If the full potential of 5G is to be realised, the mobile technology must be backed by a world-class fixed network. The high-capacity and high-speed fibre delivery makes it the ideal foundation to deal with the unprecedented amount of data 5G is expected to generate, providing fronthaul and backhaul.
While 5G is usually thought of as a phenomenon in mobile broadband, it also presents a huge opportunity for fixed operators as the fixed network will need to be integrated seamlessly.
This might not necessarily mean mobile operators will become customers of fixed operators, but what we will see is a closer alignment than ever between mobile and fixed operators, with technologies such as network slicing opening up new options such as network sharing.
Fixed networks are already used for mobile backhaul and, with 5G needing an unprecedented amount of capacity, more opportunities will emerge. 5G will also open up the possibility of using fixed networks for fronthaul services.
To successfully deliver 5G, operators will need to invest in a mix of technologies. Full-fibre networks will be key to delivering the increased capacity and speed 5G requires, and virtualisation technologies such as SDN (software-defined networking) and NFV (network functions virtualisation) will also be crucial to keep costs down and accelerate time-to-market.
For the transport networks, deterministic technologies will also be important to ensure reliable and high-quality performance for applications such as remote surgery, where a consistent quality of service is critical.
What are some new technologies that are improving infrastructure?
As we move towards the 5G era, new access technologies are being driven forward, with examples including next-generation PON, G.fast, G.hn, mesh Wi-Fi, 5G etc. The Broadband Forum’s role in this is to foster the ecosystem development, and compatibility and interoperability assurance that is necessary for these technologies to be mass-deployed.

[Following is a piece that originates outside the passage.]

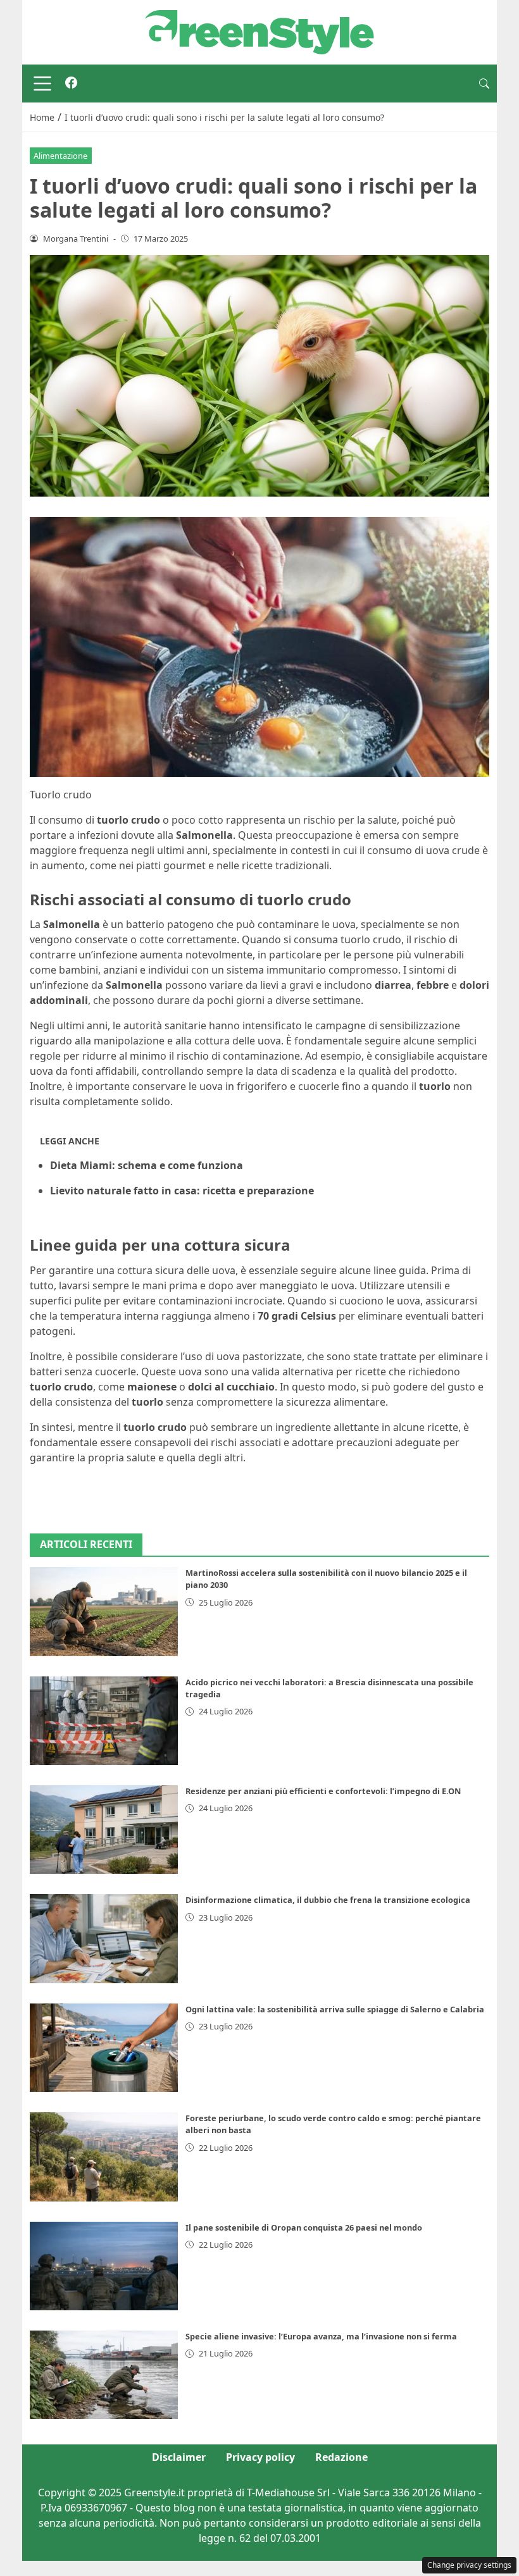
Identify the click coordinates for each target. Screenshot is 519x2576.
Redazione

In addition, new innovations in hybrid access and SDN/NFV are allowing these technologies to not only complement each other, but to be seamlessly operationalised in ways that are truly game-changing and disruptive.
The Broadband Forum is in the middle of this with multiple initiatives, including our work in Open Broadband, which is accelerating innovation and cooperation by providing a collaborative space for the integration and testing of new, open source, standards-based and vendor-provided implementations.
Can you give me some details on the Broadband QED project?
The Broadband QED project is one part of Broadband Forum’s focus on quality of experience, and brings together one of the Broadband Forum’s oldest members with one of its newest to create an ‘invisible’ network that will greatly enhance the quality of experience broadband networks provide.
Going beyond broadband speed, Broadband QED uses quality attenuation to address factors such as latency, consistency, predictability and reliability. Using quality attenuation – a framework for capturing, measuring, managing, and manipulating performance aspects of networks and services they enable – will deliver better insight into quality of experience and application outcomes.
How did Vodafone come to be involved?
Vodafone has already trialled quality attenuation over a range of fixed-access technologies in its own network and successfully used it to identify broadband performance characteristics that ‘traditional’ packet-layer performance techniques and tools failed to reveal.
Like many operators, Vodafone is facing a challenge: how to change the mindset that the solution to better broadband performance is faster speed. In an IoT world with a multitude of new broadband-ready devices and complex applications, and a network which will increasingly attempt to provide a common experience across a variety of technologies and media types including 5G, the industry will need to look beyond speed to create a superior experience.
This is not a challenge that they can solve only for themselves, as the broadband ecosystem will need to support a new approach, and consumer perceptions will need to be reshaped through education and new innovations.